Friday Recipe: Pasticcio

I do all of the cooking in my house; my wife amazing at baking, but she’s just totally lost when it comes to cooking. But given my commute, it’s hard to start making a nice dinner when I get home, and have it done in time to be able to eat, and have some time with my kids before they go to bed. So I like to make large dishes on the weekend, so that we’ve got a couple of days during the week when we just need to heat something up. So casseroles are a great thing.

Unfortunately, I don’t know a lot of casseroles. So a few weekends ago, I tried something new: pasticcio. Pasticcio is sort of like greek lasagna; it’s layers of pasta alternated with a meat sauce, and topped with béchamel sauce. I’ve had pasticcio in lots of Greek restaurants, but I never tried making it myself. It turned out really good.

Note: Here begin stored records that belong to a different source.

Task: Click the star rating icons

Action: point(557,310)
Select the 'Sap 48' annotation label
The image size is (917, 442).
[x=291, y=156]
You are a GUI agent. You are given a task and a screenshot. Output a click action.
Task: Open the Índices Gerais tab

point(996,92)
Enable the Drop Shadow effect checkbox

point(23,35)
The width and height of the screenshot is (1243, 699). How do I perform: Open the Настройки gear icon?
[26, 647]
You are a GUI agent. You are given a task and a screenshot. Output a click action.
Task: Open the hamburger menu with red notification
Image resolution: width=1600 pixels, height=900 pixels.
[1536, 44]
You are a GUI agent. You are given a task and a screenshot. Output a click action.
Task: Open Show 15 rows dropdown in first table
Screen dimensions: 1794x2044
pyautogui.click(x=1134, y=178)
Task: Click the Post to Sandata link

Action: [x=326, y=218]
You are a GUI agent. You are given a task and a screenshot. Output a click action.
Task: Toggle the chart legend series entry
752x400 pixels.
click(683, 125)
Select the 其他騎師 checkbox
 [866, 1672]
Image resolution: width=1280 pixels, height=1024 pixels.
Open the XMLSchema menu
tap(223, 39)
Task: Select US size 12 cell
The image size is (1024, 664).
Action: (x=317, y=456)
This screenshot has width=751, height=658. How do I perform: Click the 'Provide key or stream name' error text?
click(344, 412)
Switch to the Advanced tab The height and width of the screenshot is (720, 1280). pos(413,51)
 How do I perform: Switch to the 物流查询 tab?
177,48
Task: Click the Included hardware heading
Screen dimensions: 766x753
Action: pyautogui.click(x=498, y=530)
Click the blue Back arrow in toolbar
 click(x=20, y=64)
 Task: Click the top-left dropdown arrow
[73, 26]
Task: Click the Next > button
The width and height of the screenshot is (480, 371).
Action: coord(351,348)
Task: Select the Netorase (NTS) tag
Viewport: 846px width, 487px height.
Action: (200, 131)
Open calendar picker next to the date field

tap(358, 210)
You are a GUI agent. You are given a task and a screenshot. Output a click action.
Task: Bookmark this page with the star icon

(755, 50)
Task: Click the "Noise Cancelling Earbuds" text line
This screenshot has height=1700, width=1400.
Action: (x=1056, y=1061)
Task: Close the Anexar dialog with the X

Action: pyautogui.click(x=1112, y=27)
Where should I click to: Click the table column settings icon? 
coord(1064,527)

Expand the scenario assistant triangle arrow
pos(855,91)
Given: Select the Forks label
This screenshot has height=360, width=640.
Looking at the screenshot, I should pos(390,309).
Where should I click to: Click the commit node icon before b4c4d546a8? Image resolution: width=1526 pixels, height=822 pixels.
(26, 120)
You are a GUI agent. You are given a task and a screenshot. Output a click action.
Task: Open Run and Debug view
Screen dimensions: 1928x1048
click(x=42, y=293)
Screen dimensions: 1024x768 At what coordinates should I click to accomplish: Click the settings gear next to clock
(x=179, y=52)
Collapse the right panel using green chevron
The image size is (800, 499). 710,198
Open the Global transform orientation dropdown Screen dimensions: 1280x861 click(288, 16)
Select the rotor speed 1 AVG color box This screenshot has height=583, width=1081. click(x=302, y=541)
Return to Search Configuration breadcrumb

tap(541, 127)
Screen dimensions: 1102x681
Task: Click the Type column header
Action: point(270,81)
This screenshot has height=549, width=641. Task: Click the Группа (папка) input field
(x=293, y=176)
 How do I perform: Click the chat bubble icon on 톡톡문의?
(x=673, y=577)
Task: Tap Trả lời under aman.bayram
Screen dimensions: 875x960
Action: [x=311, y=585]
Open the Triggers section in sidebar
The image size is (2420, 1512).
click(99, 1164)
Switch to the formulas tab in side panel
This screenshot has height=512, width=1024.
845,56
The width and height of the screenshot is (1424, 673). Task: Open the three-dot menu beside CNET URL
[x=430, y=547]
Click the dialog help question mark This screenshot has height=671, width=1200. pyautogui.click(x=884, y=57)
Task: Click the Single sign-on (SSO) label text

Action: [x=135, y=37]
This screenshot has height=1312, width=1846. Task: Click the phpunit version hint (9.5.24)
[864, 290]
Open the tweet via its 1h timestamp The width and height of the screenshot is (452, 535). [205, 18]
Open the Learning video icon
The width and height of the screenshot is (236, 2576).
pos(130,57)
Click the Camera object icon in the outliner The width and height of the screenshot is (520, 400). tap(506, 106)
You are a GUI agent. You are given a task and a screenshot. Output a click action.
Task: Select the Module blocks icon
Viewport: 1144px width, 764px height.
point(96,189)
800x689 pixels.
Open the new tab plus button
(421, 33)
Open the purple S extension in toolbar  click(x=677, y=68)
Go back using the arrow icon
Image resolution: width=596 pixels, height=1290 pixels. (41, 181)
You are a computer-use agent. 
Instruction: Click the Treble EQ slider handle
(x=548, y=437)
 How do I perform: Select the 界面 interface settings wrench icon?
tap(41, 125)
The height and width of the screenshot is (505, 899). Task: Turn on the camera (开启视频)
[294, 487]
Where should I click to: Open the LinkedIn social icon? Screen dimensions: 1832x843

The big secret to it is spices: in my experience, the difference between a really good pasticcio, and a bland boring one is the spices in the meat. The flavor of the good ones comes largely from a very nice middle-eastern spice blend called “ras el hanout”. Ras el hanout can be a bit hard to find, but it’s worth the trouble of searching for. It’s got a lot of ingredients, and the exact combination is very individual. So you want to either find a recipe and make your own blend, or else find someplace that makes a good one. It’s typically got things like cloves, cinammon, cardamom, mace, paprica, black pepper, and dried rosebuds(!). I’ve found a ras that I really like from the spice house.


  • Meat Sauce:
    • 2 lbs ground beef.
    • 1 1/2 teaspoons ras el hanout.
    • 1 minced onion.
    • 2 large cloves garlic, minced.
    • 2 teaspoons salt.
    • 1 can diced tomatoes.
    • 1/2 teaspoon oregano.
    • 1/4 cup dry sherry.
    • 2 egg whites.
  • Bechamel:
    • 1/4 cup butter.
    • 1/3 cup flour.
    • 2 cups milk.
    • 2 eggs + 2 egg yolks.
    • 1/4 cup parmesan cheese.
    • 1 teaspoon salt.
  • Pasta:
    • 1 1/2 lbs pasta.
    • 1 tablespoon butter.
    • 1 pinch salt.


  1. Cook the pasta. (to be authentic, it should be long hollow noodles – like uncut penne; I just used penne). When its done, toss it with just enough butter to stop it from sticking together, and a pinch of salt.
  2. On high heat, brown the meat. While it’s cooking, add most of the salt, and half the ras el hanout.
  3. Remove the meat from the pan. Deglaze with the sherry, and dump the liquid into the meat.
  4. Add some olive oil to the pan on medium heat.
  5. Add the onions and the garlic, and sautee them until they’re translucent.
  6. Add the meat back to the pan.
  7. Add the can of tomatoes, any remaining sherry, the remaining ras el hanout, and the oregano. When it comes to a boil, reduce the heat, and simmer until most of the liquid has evaporated. Remove from heat, and set aside to cool.
  8. When it’s cooled a little bit, mix in the egg whites. It should be cooled enough that the eggs don’t just cook when they hit the meat. They’re there to act as a binder, to get the meat to hold together in the casserole, so you don’t want them to bind until the casserole is cooked.
  9. Melt the butter on medium heat. When it’s all melted, add the flour, and cook until the flour starts to turn golden. Then add the milk and salt. Cook it until it thickens – it should turn very thick.
  10. Once it’s thickened, remove it from the heat, and add in the grated cheese and the eggs, and mix thoroughly.
  11. In a rectangular casserole, put half of the pasta on the bottom of the pan. Cover it with half of the meat. Then add the other half of the pasta, and the remaining meat.
  12. Spoon the bechamel sauce over the top of the casserole, to form an even layer.
  13. Cover lightly with foil, and bake at 350 for 30 minutes.
  14. Remove the foil cover, and bake for another 20 minutes, until the bechamel on top starts to brown.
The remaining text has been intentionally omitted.